Of course, there are psychological transformations and
then there are psychological transformations. Christians have been interested
in those which we may judge to have been better. Psychology is, for Christians,
a moral arena. Scripture’s morally transformative nature figures heavily in the
work of Ellen Charry. Her By the Renewing
of Your Minds advances Scripture’s aretegenic, or moral-building, purposes,
which include the alteration of both behavior and cognition.
She develops, of course, the twelfth chapter of Paul’s
letter to the Romans and his injunction that they are not to be conformed to
the pattern of this world (Romans 12:2). We are, Paul implies, to follow the
pattern of Christ instead. While Paul seems not to have been entirely clear on precisely
what virtue or ethic this might entail, Charry argues, along with a number of
secular theorists, that the act of reading itself changes the reader. This
happens via a sort of cooperative colonizing of the mind, an interactive
conspiracy between author and reader through a text.
The author
intends to help the reader; by reading, the reader solicits this moral,
psychological, and emotional aid. In other words, if Scripture gives us Christ,
our reading Christ in Scripture might be something of how this happens. It may
be the case that the Bible colonizes the Christian mind because we ask it to. Such
holistic colonization of the mind is true of all texts generally; to be informed is to be transformed, to be of a new
mind, often in ways similar to those an author intended. We “absorb” their good—or
their evil.
Yet this cognitive alteration is not exhaustively true of Christian
Scriptures which also insist, particularly in the case of Paul, that Christian
identity is also ontological
transformation. The language of the New Testament does not mean to be
“merely” moral, though we follow Ellen Charry in saying that it is certainly
so. But the transformation Paul concerned himself primarily with was Gentiles
beginning to follow the way of Christ.
And Paul's treatment
of pagans, that particular group of people from which most current Christians
come, is on the whole positive, and certainly salutary of outcome. God’s
universal call to pagans precedes both scripture and the creation of the world.

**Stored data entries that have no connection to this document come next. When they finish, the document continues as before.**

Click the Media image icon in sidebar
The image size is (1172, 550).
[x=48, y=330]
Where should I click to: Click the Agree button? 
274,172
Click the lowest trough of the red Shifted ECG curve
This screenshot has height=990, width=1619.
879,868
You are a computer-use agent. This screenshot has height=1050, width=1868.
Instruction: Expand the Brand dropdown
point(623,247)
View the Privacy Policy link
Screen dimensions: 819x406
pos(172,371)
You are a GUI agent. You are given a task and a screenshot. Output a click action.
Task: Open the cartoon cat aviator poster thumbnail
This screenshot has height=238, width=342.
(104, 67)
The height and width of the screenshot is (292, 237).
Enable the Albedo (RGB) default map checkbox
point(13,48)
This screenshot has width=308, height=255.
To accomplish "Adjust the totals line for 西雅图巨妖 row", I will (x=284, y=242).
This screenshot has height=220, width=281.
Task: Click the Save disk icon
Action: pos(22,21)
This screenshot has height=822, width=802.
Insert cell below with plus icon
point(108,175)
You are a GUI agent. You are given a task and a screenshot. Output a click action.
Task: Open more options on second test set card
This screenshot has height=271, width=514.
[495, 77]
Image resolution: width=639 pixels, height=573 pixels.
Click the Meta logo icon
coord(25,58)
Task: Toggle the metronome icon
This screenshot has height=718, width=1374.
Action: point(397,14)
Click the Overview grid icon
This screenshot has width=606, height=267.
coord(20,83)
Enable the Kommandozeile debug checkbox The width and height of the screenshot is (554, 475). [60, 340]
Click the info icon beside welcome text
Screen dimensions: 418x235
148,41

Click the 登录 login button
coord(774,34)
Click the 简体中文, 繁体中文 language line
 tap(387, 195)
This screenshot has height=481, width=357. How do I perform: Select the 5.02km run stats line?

They are the ultimate focus of God’s attentive plan, and thus endowed with both
dignity and self-respect. Freed slaves, they receive the clothing of baptism in
Christ as both liberation from sin and as moral responsibility to aid one
another as brothers and sisters in Christ.
If pagans are to be embarrassed, it is because of their
current failures to live into the goodness of their new identities. Paul chides
them not for being impure, or for failing to be better, but rather for their
refusal to change holistically, for being weak in Christian identity. That is
why Paul writes to them, to urge them into the abundant life inaugurated by
Christ crucified. He hopes that they will read, and either be transformed or
open to the transformation offered by God in Jesus Christ.
Reading changes us. Reading Scripture in particular
changes us in particular ways.
Charry’s point in advancing her aretegenic
reading of Scripture, and one of my purposes in proposing a criterion of
salutary force, is the hope that the way
we are reading Scripture may change us in ways more particular and desirable
still. As she writes, “the proposal for aretegenic reading, then, is that
attending to the psychological dynamics and rhetorical art of a text may disclose
its moral shaping potential.”
One might hope that if we understood and explained Scripture
as though our healing were possible and preferable, our interpretations would more often change to healing ones. This would be in more accordance with God’s
purposes for both Scripture and ourselves. As Charry argues, by saying that
Scripture wields therapeutic authority, we are also implying that knowing its
wisdom will perhaps be like knowing medicine—which we see as both science and
art, things which grow best in practice.